By: Laura Lee Cochran 2024
Stardust becomes ash. Galaxies become grave sites. All that was glorious becomes mundane all with a simple sentence.
“I don’t love you anymore”
As if love could be quenched.
I don’t believe love ever has an end. I’m sure it has a beginning. Everything we know starts with a genesis. Butterflies in your stomach, a chance meeting, a long conversation turned to two. Love has to have a beginning, a moment where something ordinary becomes something exceptional, more true and exact. But does every beginning need an end? Is there something that breathes an eternity? Something beyond what we know? Perhaps, a continuation of the now?
Love seems to be an emotion that never runs dry, something that is steadfast through the ages. It sings hymns of bliss and intimacy, drawing you in to listen for more. Love seems to never fade or diminish, but to grow more full and mature. Love seems to stand tall when everything else cowers. Love seems to pull people together, not apart. But most importantly, love seems to connect in a way nothing else on this earth is able to do.

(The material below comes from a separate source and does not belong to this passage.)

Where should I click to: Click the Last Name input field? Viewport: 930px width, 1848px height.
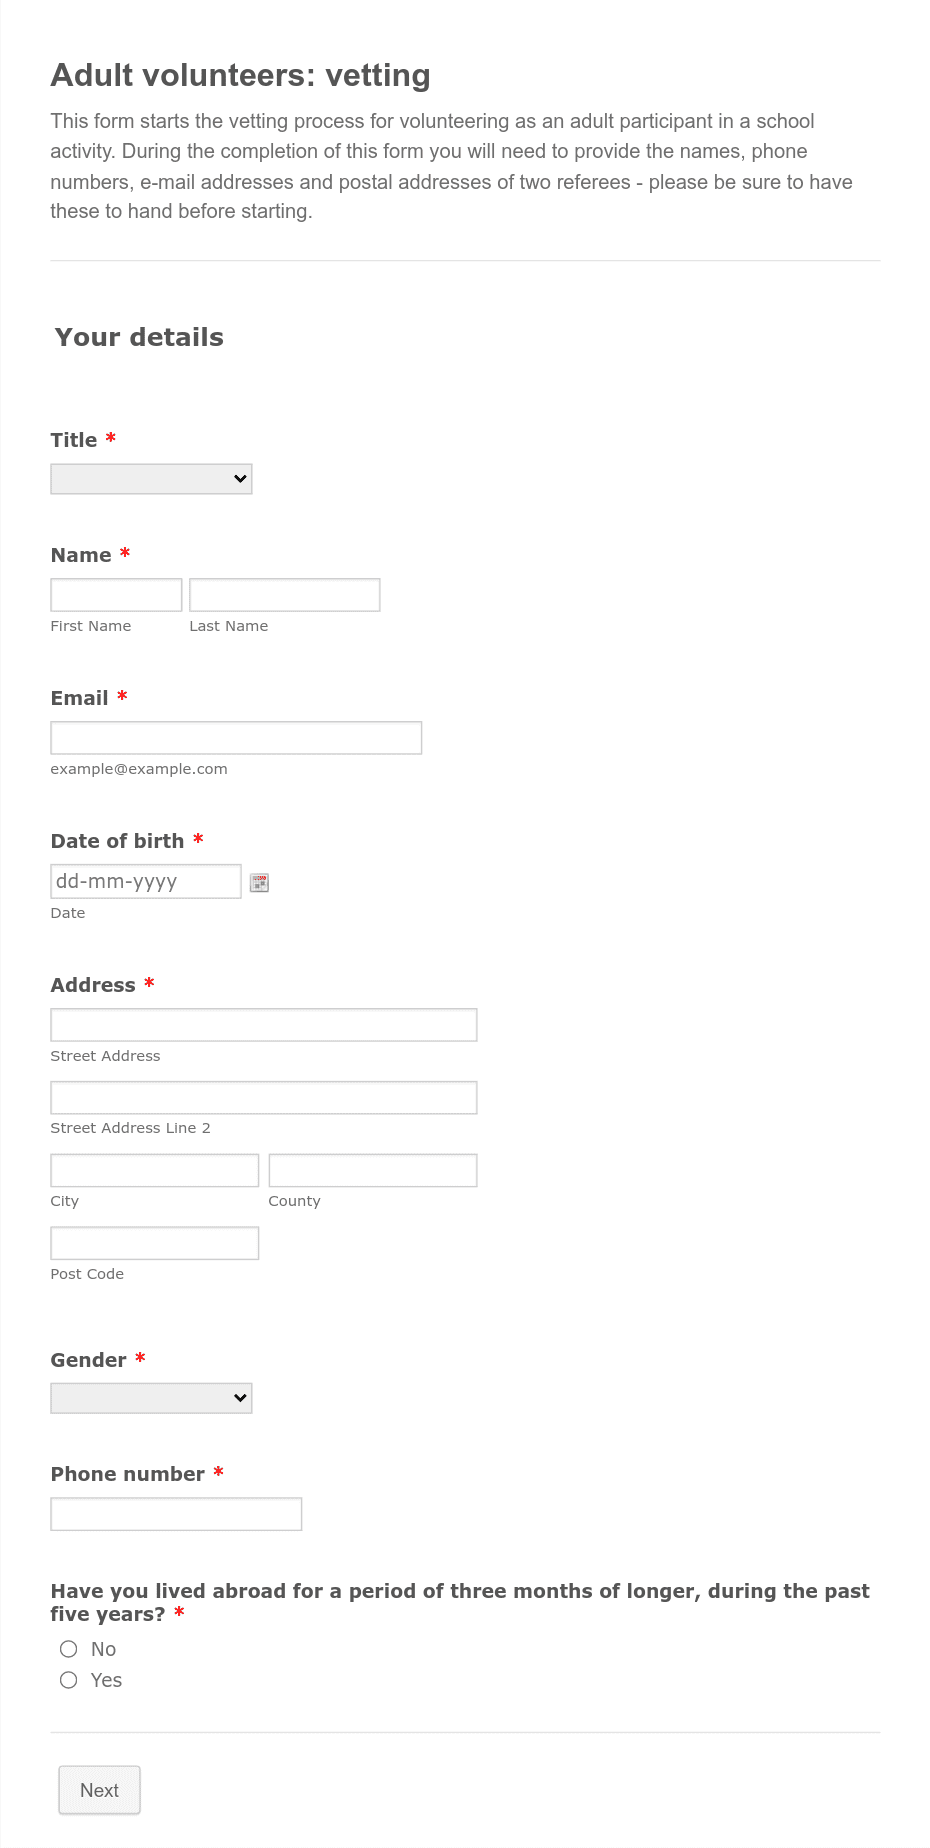click(284, 594)
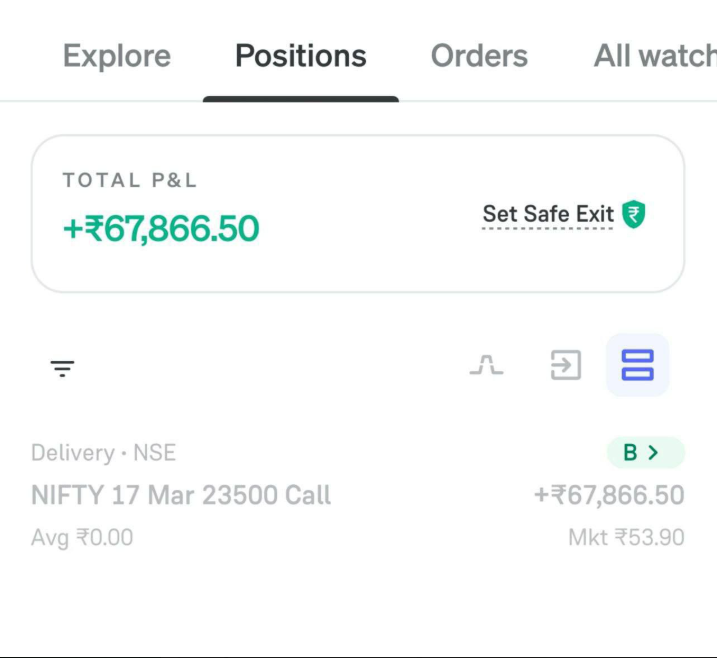
Task: Click the Mkt ₹53.90 market price
Action: click(626, 538)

So if this is what love is, then how can it possibly end? How can something so pure be divulged into something inhumane. Much less, something so scarce and undignified; holding no respect or remorse. How can it be a connection one day and then riddled with apathy and resentment the next? The act of love ending is a lie. Because I truly believe that love, in its purest form, never reaches a conclusion.
What I've come to know is that love bounces on stars leaving stardust to twinkle in the night sky. Love erupts galaxies into existence, bringing connection to all of creation. Love brings glorious songs and joyful tears through long years spent together. Love outshines the mundane, reminding you how special it is to hold it close. Love is eternal.
That is what love is. So if you say it ends, was it really love?
If so, did you really love me to begin with?